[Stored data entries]
◇ ◇ ◇ ◇ ◇

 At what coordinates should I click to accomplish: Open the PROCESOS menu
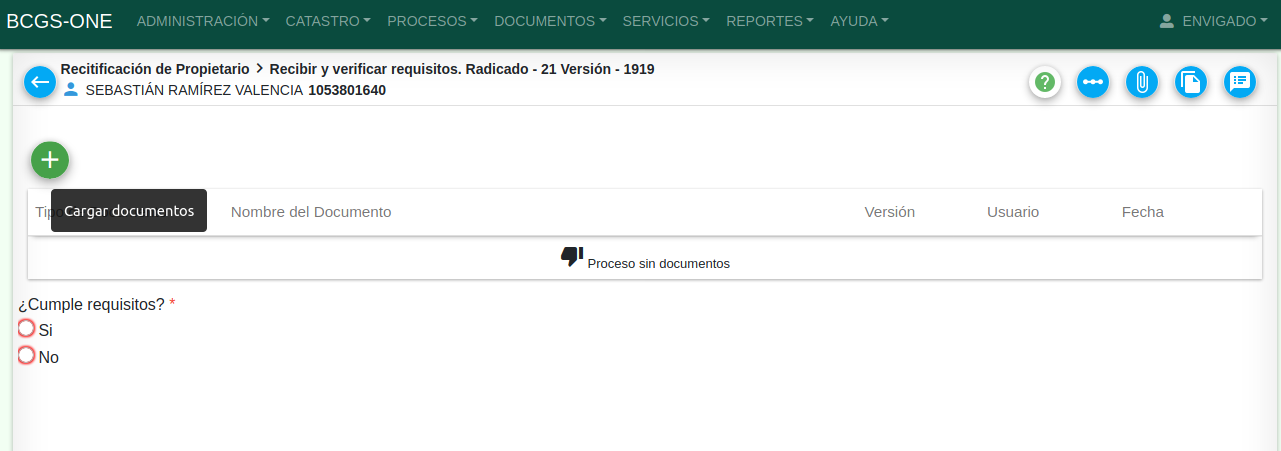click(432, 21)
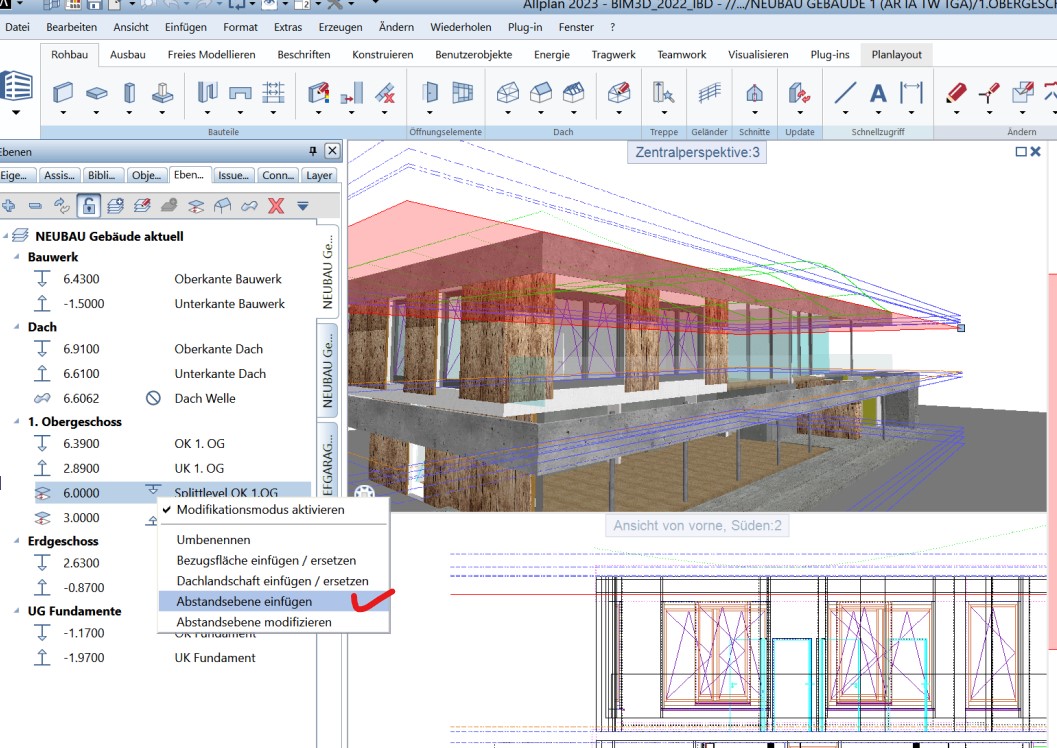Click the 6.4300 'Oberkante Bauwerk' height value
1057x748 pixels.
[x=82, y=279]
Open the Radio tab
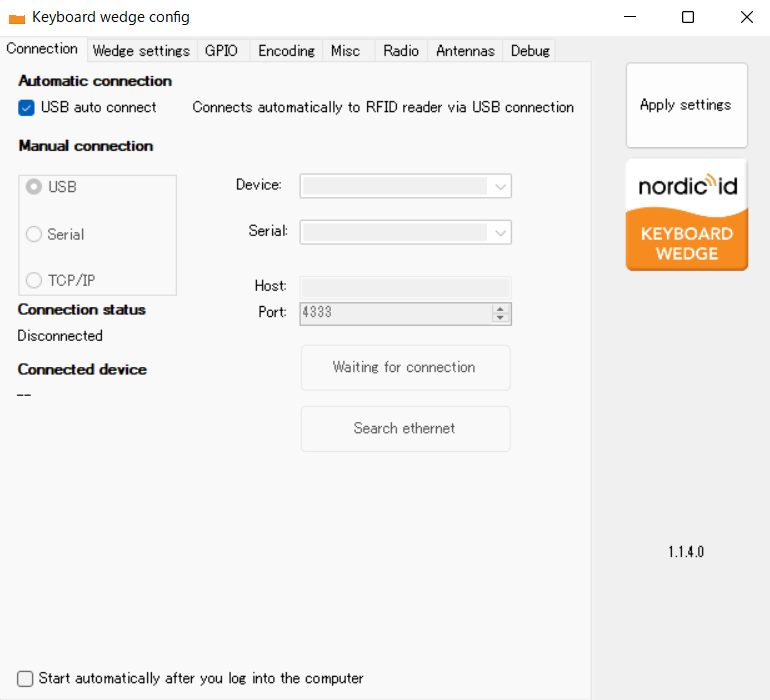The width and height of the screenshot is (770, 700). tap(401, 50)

◇ ◇ ◇ ◇ ◇

_Your objective_
Where an entry contains an image, skip the image and write out the rest exactly.

_Result below_
 At what coordinates should I click to accomplish: Open the PROCESOS menu
click(432, 21)
Click the 6.4300 'Oberkante Bauwerk' height value
1057x748 pixels.
[x=82, y=279]
Open the Radio tab
The width and height of the screenshot is (770, 700). tap(401, 50)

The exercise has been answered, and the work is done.